(Saved data entries)
--

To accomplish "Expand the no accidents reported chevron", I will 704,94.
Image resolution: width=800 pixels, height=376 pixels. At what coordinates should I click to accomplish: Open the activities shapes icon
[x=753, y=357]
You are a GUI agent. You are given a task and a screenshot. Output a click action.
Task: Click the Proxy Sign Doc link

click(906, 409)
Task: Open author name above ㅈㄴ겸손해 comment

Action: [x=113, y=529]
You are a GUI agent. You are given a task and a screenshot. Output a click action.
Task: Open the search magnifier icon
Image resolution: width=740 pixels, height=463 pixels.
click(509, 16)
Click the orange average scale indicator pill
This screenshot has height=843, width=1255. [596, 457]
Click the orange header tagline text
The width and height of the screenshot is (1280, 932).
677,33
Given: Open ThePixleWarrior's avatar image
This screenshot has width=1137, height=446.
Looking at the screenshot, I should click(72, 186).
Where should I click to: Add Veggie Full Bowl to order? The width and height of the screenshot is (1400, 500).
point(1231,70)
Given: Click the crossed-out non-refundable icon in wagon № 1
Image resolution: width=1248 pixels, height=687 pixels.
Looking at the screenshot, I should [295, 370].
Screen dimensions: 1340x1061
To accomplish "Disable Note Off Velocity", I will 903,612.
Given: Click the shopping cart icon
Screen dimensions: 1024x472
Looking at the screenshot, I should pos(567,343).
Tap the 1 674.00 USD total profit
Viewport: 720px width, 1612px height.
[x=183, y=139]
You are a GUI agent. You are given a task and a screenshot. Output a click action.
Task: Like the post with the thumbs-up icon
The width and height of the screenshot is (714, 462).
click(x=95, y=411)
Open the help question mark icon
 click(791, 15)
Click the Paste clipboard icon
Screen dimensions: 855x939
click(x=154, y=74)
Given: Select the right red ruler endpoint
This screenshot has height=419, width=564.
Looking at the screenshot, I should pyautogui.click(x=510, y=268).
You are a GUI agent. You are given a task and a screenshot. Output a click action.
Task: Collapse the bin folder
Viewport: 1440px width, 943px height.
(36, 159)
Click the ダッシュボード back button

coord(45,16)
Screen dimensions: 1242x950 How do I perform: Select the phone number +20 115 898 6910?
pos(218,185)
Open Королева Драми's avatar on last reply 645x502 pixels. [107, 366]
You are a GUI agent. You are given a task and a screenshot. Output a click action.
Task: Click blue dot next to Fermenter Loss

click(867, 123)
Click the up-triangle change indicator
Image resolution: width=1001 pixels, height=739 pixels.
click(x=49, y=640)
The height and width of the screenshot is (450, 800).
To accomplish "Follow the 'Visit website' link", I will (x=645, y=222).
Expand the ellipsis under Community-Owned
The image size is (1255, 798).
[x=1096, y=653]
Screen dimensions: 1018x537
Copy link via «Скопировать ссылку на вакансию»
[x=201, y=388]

--

The problem =
Find how many lines in the records contain the string "avatar", then give the number alone.

Result of this task =
2